• Supplied data
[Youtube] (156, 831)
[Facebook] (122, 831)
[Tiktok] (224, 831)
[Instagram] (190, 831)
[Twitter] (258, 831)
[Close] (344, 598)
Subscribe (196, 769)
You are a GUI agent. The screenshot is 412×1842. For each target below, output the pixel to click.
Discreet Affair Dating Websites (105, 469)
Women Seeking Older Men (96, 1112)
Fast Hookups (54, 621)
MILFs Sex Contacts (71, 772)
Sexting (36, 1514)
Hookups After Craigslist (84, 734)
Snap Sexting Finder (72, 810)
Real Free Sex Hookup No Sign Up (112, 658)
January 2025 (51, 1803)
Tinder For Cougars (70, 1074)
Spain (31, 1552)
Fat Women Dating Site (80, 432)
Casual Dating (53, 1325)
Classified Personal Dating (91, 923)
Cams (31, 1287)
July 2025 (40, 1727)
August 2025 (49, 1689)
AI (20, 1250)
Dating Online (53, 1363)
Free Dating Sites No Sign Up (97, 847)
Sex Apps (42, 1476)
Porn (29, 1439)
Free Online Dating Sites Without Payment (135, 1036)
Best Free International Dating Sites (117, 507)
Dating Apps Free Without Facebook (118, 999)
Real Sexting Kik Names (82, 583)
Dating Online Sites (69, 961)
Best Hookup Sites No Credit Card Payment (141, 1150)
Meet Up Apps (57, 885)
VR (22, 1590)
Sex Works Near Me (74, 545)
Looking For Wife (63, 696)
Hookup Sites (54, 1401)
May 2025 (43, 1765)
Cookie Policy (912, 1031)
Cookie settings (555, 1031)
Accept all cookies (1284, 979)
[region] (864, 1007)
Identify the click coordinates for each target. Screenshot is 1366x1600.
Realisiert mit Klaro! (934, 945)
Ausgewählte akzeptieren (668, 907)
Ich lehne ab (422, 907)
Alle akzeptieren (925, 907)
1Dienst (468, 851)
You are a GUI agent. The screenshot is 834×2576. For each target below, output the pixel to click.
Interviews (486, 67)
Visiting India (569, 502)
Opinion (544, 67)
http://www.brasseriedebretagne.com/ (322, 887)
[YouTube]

• About this exercise
Please copy, exactly as written, every line in the listing above from the line with "[Instagram] (190, 831)" up to and including the line with "Spain (31, 1552)".

• Result
[Instagram] (190, 831)
[Twitter] (258, 831)
[Close] (344, 598)
Subscribe (196, 769)
You are a GUI agent. The screenshot is 412×1842. For each target below, output the pixel to click.
Discreet Affair Dating Websites (105, 469)
Women Seeking Older Men (96, 1112)
Fast Hookups (54, 621)
MILFs Sex Contacts (71, 772)
Sexting (36, 1514)
Hookups After Craigslist (84, 734)
Snap Sexting Finder (72, 810)
Real Free Sex Hookup No Sign Up (112, 658)
January 2025 (51, 1803)
Tinder For Cougars (70, 1074)
Spain (31, 1552)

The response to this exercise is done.